[Dataset entries]

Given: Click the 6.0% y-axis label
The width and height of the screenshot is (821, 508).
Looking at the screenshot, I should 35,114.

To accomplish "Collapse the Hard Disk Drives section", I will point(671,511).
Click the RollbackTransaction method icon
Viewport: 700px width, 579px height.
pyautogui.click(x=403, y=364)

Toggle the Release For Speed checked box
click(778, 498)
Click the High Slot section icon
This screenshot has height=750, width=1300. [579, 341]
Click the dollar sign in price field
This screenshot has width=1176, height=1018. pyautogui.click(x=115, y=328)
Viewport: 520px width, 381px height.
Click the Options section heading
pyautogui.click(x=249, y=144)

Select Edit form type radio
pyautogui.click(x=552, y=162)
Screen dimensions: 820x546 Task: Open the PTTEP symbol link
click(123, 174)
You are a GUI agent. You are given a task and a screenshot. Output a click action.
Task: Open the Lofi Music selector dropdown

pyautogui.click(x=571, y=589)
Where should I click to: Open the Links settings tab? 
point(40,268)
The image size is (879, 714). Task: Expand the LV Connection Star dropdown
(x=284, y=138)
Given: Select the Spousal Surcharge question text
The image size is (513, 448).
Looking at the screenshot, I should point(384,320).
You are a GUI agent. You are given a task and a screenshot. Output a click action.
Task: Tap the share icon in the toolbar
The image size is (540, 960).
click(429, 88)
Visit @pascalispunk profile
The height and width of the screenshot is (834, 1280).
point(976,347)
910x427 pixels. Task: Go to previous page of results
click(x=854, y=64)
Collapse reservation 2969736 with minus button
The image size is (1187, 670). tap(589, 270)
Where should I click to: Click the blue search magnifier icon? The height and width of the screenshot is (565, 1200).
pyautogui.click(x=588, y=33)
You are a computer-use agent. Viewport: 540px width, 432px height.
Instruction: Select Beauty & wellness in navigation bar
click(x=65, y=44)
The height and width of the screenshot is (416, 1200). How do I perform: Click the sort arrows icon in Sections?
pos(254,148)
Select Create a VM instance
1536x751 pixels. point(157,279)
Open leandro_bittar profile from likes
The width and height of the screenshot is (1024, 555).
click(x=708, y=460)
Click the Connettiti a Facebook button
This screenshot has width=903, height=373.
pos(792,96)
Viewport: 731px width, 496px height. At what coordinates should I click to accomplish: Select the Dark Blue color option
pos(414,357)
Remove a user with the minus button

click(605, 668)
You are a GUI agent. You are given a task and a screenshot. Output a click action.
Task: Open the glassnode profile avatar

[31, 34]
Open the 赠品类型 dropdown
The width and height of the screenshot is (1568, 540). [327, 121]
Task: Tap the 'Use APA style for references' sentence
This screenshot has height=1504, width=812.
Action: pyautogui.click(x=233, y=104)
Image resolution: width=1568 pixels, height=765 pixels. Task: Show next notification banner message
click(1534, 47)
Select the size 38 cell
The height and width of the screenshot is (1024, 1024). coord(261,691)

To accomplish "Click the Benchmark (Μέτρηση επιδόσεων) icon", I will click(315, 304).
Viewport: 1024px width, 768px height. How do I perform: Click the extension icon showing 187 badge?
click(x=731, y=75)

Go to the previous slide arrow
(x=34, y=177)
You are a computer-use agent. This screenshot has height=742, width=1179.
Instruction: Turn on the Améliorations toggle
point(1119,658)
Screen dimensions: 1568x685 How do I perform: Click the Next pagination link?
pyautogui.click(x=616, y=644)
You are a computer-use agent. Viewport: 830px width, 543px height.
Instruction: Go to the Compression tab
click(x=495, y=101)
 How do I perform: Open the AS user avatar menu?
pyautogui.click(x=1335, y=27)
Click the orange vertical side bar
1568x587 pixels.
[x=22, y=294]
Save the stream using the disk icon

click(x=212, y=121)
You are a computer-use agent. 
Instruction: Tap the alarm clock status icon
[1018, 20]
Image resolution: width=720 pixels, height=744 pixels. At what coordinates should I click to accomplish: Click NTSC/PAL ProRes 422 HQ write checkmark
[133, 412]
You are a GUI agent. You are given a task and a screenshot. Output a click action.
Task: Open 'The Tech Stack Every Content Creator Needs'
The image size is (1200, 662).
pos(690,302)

#### AIM OF THE EXERCISE
Make a verbatim copy of each record.

#### TASK SOLUTION
Given: Click the 6.0% y-axis label
The width and height of the screenshot is (821, 508).
Looking at the screenshot, I should 35,114.

To accomplish "Collapse the Hard Disk Drives section", I will point(671,511).
Click the RollbackTransaction method icon
Viewport: 700px width, 579px height.
pyautogui.click(x=403, y=364)

Toggle the Release For Speed checked box
click(778, 498)
Click the High Slot section icon
This screenshot has height=750, width=1300. [579, 341]
Click the dollar sign in price field
This screenshot has width=1176, height=1018. pyautogui.click(x=115, y=328)
Viewport: 520px width, 381px height.
Click the Options section heading
pyautogui.click(x=249, y=144)

Select Edit form type radio
pyautogui.click(x=552, y=162)
Screen dimensions: 820x546 Task: Open the PTTEP symbol link
click(123, 174)
You are a GUI agent. You are given a task and a screenshot. Output a click action.
Task: Open the Lofi Music selector dropdown

pyautogui.click(x=571, y=589)
Where should I click to: Open the Links settings tab? 
point(40,268)
The image size is (879, 714). Task: Expand the LV Connection Star dropdown
(x=284, y=138)
Given: Select the Spousal Surcharge question text
The image size is (513, 448).
Looking at the screenshot, I should point(384,320).
You are a GUI agent. You are given a task and a screenshot. Output a click action.
Task: Tap the share icon in the toolbar
The image size is (540, 960).
click(429, 88)
Visit @pascalispunk profile
The height and width of the screenshot is (834, 1280).
point(976,347)
910x427 pixels. Task: Go to previous page of results
click(x=854, y=64)
Collapse reservation 2969736 with minus button
The image size is (1187, 670). tap(589, 270)
Where should I click to: Click the blue search magnifier icon? The height and width of the screenshot is (565, 1200).
pyautogui.click(x=588, y=33)
You are a computer-use agent. Viewport: 540px width, 432px height.
Instruction: Select Beauty & wellness in navigation bar
click(x=65, y=44)
The height and width of the screenshot is (416, 1200). How do I perform: Click the sort arrows icon in Sections?
pos(254,148)
Select Create a VM instance
1536x751 pixels. point(157,279)
Open leandro_bittar profile from likes
The width and height of the screenshot is (1024, 555).
click(x=708, y=460)
Click the Connettiti a Facebook button
This screenshot has width=903, height=373.
pos(792,96)
Viewport: 731px width, 496px height. At what coordinates should I click to accomplish: Select the Dark Blue color option
pos(414,357)
Remove a user with the minus button

click(605, 668)
You are a GUI agent. You are given a task and a screenshot. Output a click action.
Task: Open the glassnode profile avatar

[31, 34]
Open the 赠品类型 dropdown
The width and height of the screenshot is (1568, 540). [327, 121]
Task: Tap the 'Use APA style for references' sentence
This screenshot has height=1504, width=812.
Action: pyautogui.click(x=233, y=104)
Image resolution: width=1568 pixels, height=765 pixels. Task: Show next notification banner message
click(1534, 47)
Select the size 38 cell
The height and width of the screenshot is (1024, 1024). coord(261,691)

To accomplish "Click the Benchmark (Μέτρηση επιδόσεων) icon", I will click(315, 304).
Viewport: 1024px width, 768px height. How do I perform: Click the extension icon showing 187 badge?
click(x=731, y=75)

Go to the previous slide arrow
(x=34, y=177)
You are a computer-use agent. This screenshot has height=742, width=1179.
Instruction: Turn on the Améliorations toggle
point(1119,658)
Screen dimensions: 1568x685 How do I perform: Click the Next pagination link?
pyautogui.click(x=616, y=644)
You are a computer-use agent. Viewport: 830px width, 543px height.
Instruction: Go to the Compression tab
click(x=495, y=101)
 How do I perform: Open the AS user avatar menu?
pyautogui.click(x=1335, y=27)
Click the orange vertical side bar
1568x587 pixels.
[x=22, y=294]
Save the stream using the disk icon

click(x=212, y=121)
You are a computer-use agent. 
Instruction: Tap the alarm clock status icon
[1018, 20]
Image resolution: width=720 pixels, height=744 pixels. At what coordinates should I click to accomplish: Click NTSC/PAL ProRes 422 HQ write checkmark
[133, 412]
You are a GUI agent. You are given a task and a screenshot. Output a click action.
Task: Open 'The Tech Stack Every Content Creator Needs'
The image size is (1200, 662).
pos(690,302)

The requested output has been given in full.